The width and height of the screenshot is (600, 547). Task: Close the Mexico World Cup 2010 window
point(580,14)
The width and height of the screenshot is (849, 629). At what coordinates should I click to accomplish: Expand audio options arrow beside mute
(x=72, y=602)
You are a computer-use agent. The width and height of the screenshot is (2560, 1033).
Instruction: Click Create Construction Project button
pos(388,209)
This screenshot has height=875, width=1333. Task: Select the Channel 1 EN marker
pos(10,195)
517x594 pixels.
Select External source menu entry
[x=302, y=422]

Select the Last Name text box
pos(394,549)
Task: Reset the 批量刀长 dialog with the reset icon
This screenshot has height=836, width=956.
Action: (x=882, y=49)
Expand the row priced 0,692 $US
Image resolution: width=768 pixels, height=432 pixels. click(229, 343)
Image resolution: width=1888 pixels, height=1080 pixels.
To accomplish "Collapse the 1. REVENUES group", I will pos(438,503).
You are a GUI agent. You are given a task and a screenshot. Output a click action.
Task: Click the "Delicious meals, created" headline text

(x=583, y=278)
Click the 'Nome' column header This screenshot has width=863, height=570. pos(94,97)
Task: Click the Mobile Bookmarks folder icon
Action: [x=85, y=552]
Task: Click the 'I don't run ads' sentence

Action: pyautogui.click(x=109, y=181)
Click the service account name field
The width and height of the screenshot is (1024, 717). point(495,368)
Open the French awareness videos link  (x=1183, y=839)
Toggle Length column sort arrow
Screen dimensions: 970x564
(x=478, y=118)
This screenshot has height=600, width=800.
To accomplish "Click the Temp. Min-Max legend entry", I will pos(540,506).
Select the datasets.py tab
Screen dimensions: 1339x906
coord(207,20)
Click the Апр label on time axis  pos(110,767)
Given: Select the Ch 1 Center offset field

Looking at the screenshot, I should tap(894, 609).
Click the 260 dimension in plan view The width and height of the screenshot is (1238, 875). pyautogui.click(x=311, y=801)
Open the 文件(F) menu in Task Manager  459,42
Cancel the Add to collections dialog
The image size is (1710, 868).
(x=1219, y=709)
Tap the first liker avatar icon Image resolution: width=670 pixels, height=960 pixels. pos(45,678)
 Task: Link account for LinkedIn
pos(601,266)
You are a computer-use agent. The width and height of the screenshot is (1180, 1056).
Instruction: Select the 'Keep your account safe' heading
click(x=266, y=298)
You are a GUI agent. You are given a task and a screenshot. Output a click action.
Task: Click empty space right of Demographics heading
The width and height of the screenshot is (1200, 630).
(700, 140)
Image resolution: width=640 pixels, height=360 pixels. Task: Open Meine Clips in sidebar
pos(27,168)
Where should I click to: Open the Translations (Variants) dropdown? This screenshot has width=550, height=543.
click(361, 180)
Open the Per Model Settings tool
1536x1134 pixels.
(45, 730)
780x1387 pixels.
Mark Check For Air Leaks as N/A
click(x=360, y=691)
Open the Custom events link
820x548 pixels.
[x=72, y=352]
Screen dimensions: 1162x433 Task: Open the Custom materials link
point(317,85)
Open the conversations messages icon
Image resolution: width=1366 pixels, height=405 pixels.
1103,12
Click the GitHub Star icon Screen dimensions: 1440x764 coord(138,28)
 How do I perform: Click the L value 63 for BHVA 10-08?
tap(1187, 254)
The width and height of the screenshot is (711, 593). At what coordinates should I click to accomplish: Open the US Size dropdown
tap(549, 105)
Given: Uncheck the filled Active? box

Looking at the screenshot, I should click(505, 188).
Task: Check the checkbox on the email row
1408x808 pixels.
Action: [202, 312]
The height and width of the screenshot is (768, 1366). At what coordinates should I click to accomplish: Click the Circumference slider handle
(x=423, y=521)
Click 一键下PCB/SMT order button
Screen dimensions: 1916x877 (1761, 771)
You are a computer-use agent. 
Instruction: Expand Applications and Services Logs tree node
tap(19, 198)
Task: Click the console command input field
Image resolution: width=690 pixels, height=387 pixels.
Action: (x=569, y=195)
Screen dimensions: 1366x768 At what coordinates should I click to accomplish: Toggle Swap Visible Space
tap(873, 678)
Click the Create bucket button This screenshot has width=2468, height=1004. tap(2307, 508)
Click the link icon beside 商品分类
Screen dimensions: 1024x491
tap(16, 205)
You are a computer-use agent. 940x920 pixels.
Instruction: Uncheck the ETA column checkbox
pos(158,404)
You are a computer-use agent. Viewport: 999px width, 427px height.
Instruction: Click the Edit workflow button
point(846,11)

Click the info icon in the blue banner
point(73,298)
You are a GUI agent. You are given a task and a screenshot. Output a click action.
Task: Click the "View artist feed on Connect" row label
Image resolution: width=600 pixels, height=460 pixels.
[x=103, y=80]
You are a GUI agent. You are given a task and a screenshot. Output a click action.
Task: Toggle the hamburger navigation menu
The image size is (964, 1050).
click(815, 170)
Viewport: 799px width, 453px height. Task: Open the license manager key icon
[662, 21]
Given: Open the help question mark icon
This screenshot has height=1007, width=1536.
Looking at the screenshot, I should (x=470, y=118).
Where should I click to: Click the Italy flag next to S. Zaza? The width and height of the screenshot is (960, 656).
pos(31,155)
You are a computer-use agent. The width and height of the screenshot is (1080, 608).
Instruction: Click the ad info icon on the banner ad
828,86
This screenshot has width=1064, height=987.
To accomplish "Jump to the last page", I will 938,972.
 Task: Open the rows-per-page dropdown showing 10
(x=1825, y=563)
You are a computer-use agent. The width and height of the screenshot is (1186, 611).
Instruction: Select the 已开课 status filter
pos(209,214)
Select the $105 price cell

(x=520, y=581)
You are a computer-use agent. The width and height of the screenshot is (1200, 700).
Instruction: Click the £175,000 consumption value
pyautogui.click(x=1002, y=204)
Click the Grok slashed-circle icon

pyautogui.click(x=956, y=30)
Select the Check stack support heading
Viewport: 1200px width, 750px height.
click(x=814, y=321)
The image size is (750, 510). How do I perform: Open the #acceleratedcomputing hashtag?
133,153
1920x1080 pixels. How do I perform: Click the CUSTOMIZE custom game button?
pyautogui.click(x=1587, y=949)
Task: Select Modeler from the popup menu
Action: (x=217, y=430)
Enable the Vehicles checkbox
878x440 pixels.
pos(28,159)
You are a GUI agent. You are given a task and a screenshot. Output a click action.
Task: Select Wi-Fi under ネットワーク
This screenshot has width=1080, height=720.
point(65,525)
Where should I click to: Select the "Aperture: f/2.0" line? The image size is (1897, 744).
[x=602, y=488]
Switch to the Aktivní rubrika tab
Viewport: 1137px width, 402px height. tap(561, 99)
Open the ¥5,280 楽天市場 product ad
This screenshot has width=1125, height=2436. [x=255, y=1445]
..........
▶ What needs to be done:
Write all the entries out again exactly as they are.

▶ Result of this task:
The width and height of the screenshot is (600, 547). Task: Close the Mexico World Cup 2010 window
point(580,14)
The width and height of the screenshot is (849, 629). At what coordinates should I click to accomplish: Expand audio options arrow beside mute
(x=72, y=602)
You are a computer-use agent. The width and height of the screenshot is (2560, 1033).
Instruction: Click Create Construction Project button
pos(388,209)
This screenshot has height=875, width=1333. Task: Select the Channel 1 EN marker
pos(10,195)
517x594 pixels.
Select External source menu entry
[x=302, y=422]

Select the Last Name text box
pos(394,549)
Task: Reset the 批量刀长 dialog with the reset icon
This screenshot has height=836, width=956.
Action: (x=882, y=49)
Expand the row priced 0,692 $US
Image resolution: width=768 pixels, height=432 pixels. click(229, 343)
Image resolution: width=1888 pixels, height=1080 pixels.
To accomplish "Collapse the 1. REVENUES group", I will pos(438,503).
You are a GUI agent. You are given a task and a screenshot. Output a click action.
Task: Click the "Delicious meals, created" headline text

(x=583, y=278)
Click the 'Nome' column header This screenshot has width=863, height=570. pos(94,97)
Task: Click the Mobile Bookmarks folder icon
Action: [x=85, y=552]
Task: Click the 'I don't run ads' sentence

Action: pyautogui.click(x=109, y=181)
Click the service account name field
The width and height of the screenshot is (1024, 717). point(495,368)
Open the French awareness videos link  (x=1183, y=839)
Toggle Length column sort arrow
Screen dimensions: 970x564
(x=478, y=118)
This screenshot has height=600, width=800.
To accomplish "Click the Temp. Min-Max legend entry", I will pos(540,506).
Select the datasets.py tab
Screen dimensions: 1339x906
coord(207,20)
Click the Апр label on time axis  pos(110,767)
Given: Select the Ch 1 Center offset field

Looking at the screenshot, I should tap(894, 609).
Click the 260 dimension in plan view The width and height of the screenshot is (1238, 875). pyautogui.click(x=311, y=801)
Open the 文件(F) menu in Task Manager  459,42
Cancel the Add to collections dialog
The image size is (1710, 868).
(x=1219, y=709)
Tap the first liker avatar icon Image resolution: width=670 pixels, height=960 pixels. pos(45,678)
 Task: Link account for LinkedIn
pos(601,266)
You are a computer-use agent. The width and height of the screenshot is (1180, 1056).
Instruction: Select the 'Keep your account safe' heading
click(x=266, y=298)
You are a GUI agent. You are given a task and a screenshot. Output a click action.
Task: Click empty space right of Demographics heading
The width and height of the screenshot is (1200, 630).
(700, 140)
Image resolution: width=640 pixels, height=360 pixels. Task: Open Meine Clips in sidebar
pos(27,168)
Where should I click to: Open the Translations (Variants) dropdown? This screenshot has width=550, height=543.
click(361, 180)
Open the Per Model Settings tool
1536x1134 pixels.
(45, 730)
780x1387 pixels.
Mark Check For Air Leaks as N/A
click(x=360, y=691)
Open the Custom events link
820x548 pixels.
[x=72, y=352]
Screen dimensions: 1162x433 Task: Open the Custom materials link
point(317,85)
Open the conversations messages icon
Image resolution: width=1366 pixels, height=405 pixels.
1103,12
Click the GitHub Star icon Screen dimensions: 1440x764 coord(138,28)
 How do I perform: Click the L value 63 for BHVA 10-08?
tap(1187, 254)
The width and height of the screenshot is (711, 593). At what coordinates should I click to accomplish: Open the US Size dropdown
tap(549, 105)
Given: Uncheck the filled Active? box

Looking at the screenshot, I should click(505, 188).
Task: Check the checkbox on the email row
1408x808 pixels.
Action: [202, 312]
The height and width of the screenshot is (768, 1366). At what coordinates should I click to accomplish: Click the Circumference slider handle
(x=423, y=521)
Click 一键下PCB/SMT order button
Screen dimensions: 1916x877 (1761, 771)
You are a computer-use agent. 
Instruction: Expand Applications and Services Logs tree node
tap(19, 198)
Task: Click the console command input field
Image resolution: width=690 pixels, height=387 pixels.
Action: (x=569, y=195)
Screen dimensions: 1366x768 At what coordinates should I click to accomplish: Toggle Swap Visible Space
tap(873, 678)
Click the Create bucket button This screenshot has width=2468, height=1004. tap(2307, 508)
Click the link icon beside 商品分类
Screen dimensions: 1024x491
tap(16, 205)
You are a computer-use agent. 940x920 pixels.
Instruction: Uncheck the ETA column checkbox
pos(158,404)
You are a computer-use agent. Viewport: 999px width, 427px height.
Instruction: Click the Edit workflow button
point(846,11)

Click the info icon in the blue banner
point(73,298)
You are a GUI agent. You are given a task and a screenshot. Output a click action.
Task: Click the "View artist feed on Connect" row label
Image resolution: width=600 pixels, height=460 pixels.
[x=103, y=80]
You are a GUI agent. You are given a task and a screenshot. Output a click action.
Task: Toggle the hamburger navigation menu
The image size is (964, 1050).
click(815, 170)
Viewport: 799px width, 453px height. Task: Open the license manager key icon
[662, 21]
Given: Open the help question mark icon
This screenshot has height=1007, width=1536.
Looking at the screenshot, I should (x=470, y=118).
Where should I click to: Click the Italy flag next to S. Zaza? The width and height of the screenshot is (960, 656).
pos(31,155)
You are a computer-use agent. The width and height of the screenshot is (1080, 608).
Instruction: Click the ad info icon on the banner ad
828,86
This screenshot has width=1064, height=987.
To accomplish "Jump to the last page", I will 938,972.
 Task: Open the rows-per-page dropdown showing 10
(x=1825, y=563)
You are a computer-use agent. The width and height of the screenshot is (1186, 611).
Instruction: Select the 已开课 status filter
pos(209,214)
Select the $105 price cell

(x=520, y=581)
You are a computer-use agent. The width and height of the screenshot is (1200, 700).
Instruction: Click the £175,000 consumption value
pyautogui.click(x=1002, y=204)
Click the Grok slashed-circle icon

pyautogui.click(x=956, y=30)
Select the Check stack support heading
Viewport: 1200px width, 750px height.
click(x=814, y=321)
The image size is (750, 510). How do I perform: Open the #acceleratedcomputing hashtag?
133,153
1920x1080 pixels. How do I perform: Click the CUSTOMIZE custom game button?
pyautogui.click(x=1587, y=949)
Task: Select Modeler from the popup menu
Action: (x=217, y=430)
Enable the Vehicles checkbox
878x440 pixels.
pos(28,159)
You are a GUI agent. You are given a task and a screenshot. Output a click action.
Task: Select Wi-Fi under ネットワーク
This screenshot has width=1080, height=720.
point(65,525)
Where should I click to: Select the "Aperture: f/2.0" line? The image size is (1897, 744).
[x=602, y=488]
Switch to the Aktivní rubrika tab
Viewport: 1137px width, 402px height. tap(561, 99)
Open the ¥5,280 楽天市場 product ad
This screenshot has width=1125, height=2436. [x=255, y=1445]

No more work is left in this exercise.